Rather than using a tripod or any surface, will this technique still work with one person taking the pic and another doing the flash light?


----------



## Johnson724 (Jun 24, 2009)

Screaming Demons said:


> Do you know what the shutter speed was on any of these?


Unfortunately no. We generally just shoot on automatic mode due to the amount and general speed that we are taking the photos. I only start manually operating when I have a more difficult shot I am making. Roughly the shutter was open about 6 seconds but I am guessing. As you can see in the no flash photo there was no light except for the windows of the house.


----------



## Johnson724 (Jun 24, 2009)

MissMandy said:


> Rather than using a tripod or any surface, will this technique still work with one person taking the pic and another doing the flash light?


Do to the shutter being open for an extended period of time, your natural body movement (heartbeat, breathing, any abnormal twitches) can cause a blur. If you dont have a tripod any steady surface will do. You can try it but I would not expect really great results.


----------



## Johnson724 (Jun 24, 2009)

I did these photos a while back when someone was asking about taking night photos. Now I did do manual settings on this but for the life of me I cant remember off hand what they are.

Again...you need a tripod or steady surface.

The first photo is my faux fireplace at my house. The "fire" and "embers" are lit up but the flash overwhelms them. Typical if you are trying to take a picture of your props and you have a little lighting for them. There are no lights on in this room.










With a slight bit of light coming in from the other room I adjusted the aperature (f-stop) and shutter speed. The changing of the f-stop opens or closes the aperature to let in less or more light. Shutter speed causes the shutter to open or close faster or slower. I had the shutter speed at a slow speed...again I dont off hand what settings the camera was on.

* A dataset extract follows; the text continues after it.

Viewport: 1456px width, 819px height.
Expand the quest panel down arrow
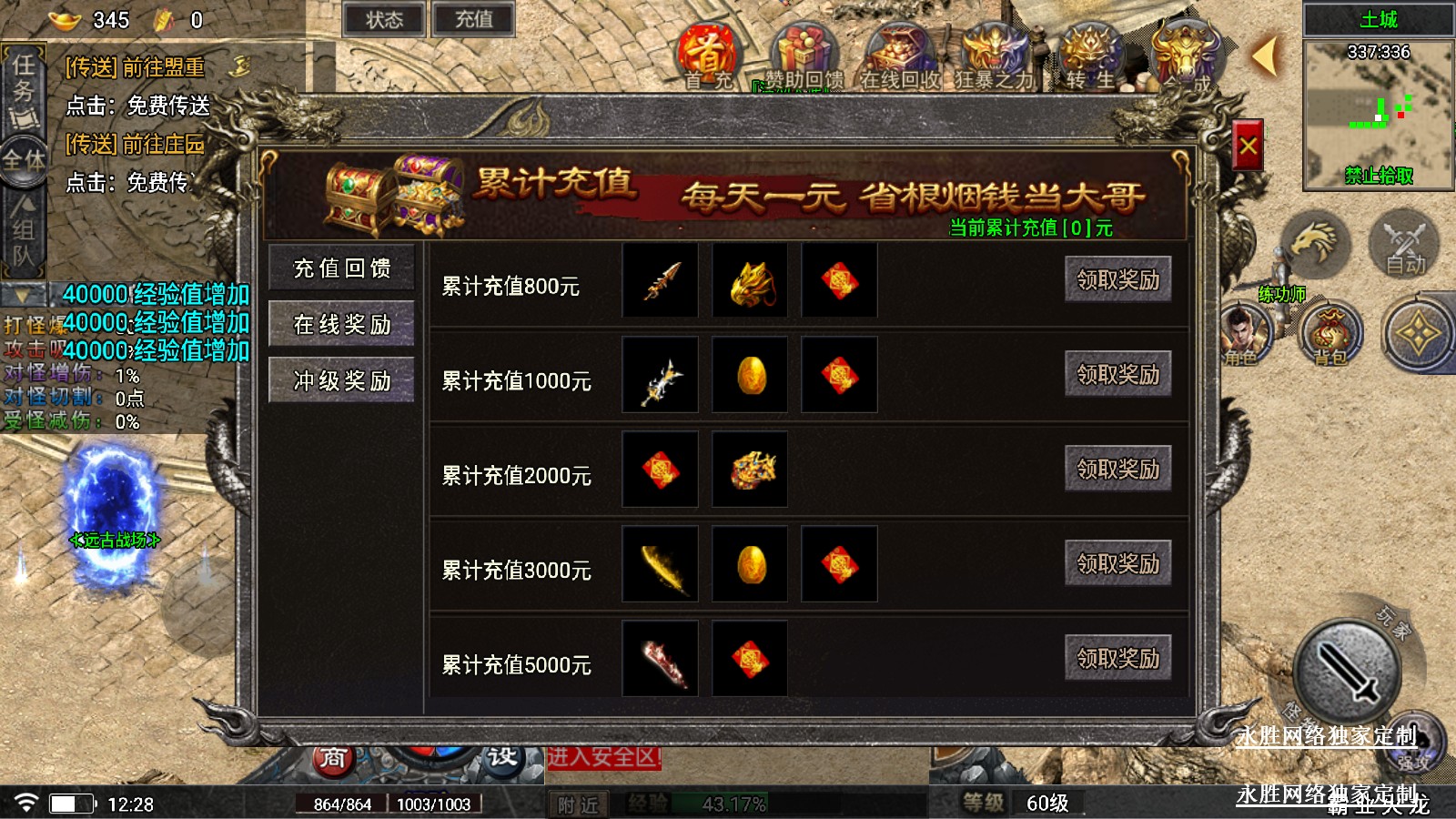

This photo was taken with no flash and the light in my bathroom, which is in another room on to give me a little light.










The next picture was me just goofing around...but if you are doing flyers or something like that for your haunt it might be something you can play with.

The camera is on the same setting. Alot of times I use the timer setting so if there is any possible shaking in the tripod when I hit the button it gives it time to stop. This time I hit the button, waited for the shutter to open, ran out in front of the camera, shined a flashlight on my face real quick, turned it off and moved out of view.

This is the effect.










If you look close enough you can see my legs in the picture...but like I said..was just goofing around with it.

I am by far an expert with a camera...but I hope some of this helps you guys and gals.


----------



## Terra (Sep 23, 2007)

Oooh, thank you so much for this tip. Very helpful.


----------



## ReaperRick (Sep 2, 2009)

LOL....That is a great tip!!! I just bought my wife a cannon rebel and now I think I'll go try it out.


----------



## SavageEye (Aug 30, 2010)

I have heard of this technique, but didn't understand it. You really "shed some light" on how it is done!


----------



## Johnson724 (Jun 24, 2009)

ReaperRick said:


> LOL....That is a great tip!!! I just bought my wife a cannon rebel and now I think I'll go try it out.


Uh huh...I know how that works. Years ago my dad bought my mom a new camera along with a zoom lense and all the fixins. She never used it


----------



## Xane (Oct 13, 2010)

I've never heard of this technique before but it's definitely something I need to try. I had such a hard time photographing my graveyard last year (even borrowed the better digicam from work) I finally gave up.

Someone told me recently his siblings tried that on their mom, they bought her a Kindle thinking she'd never use it. A year and several dozen e-books later...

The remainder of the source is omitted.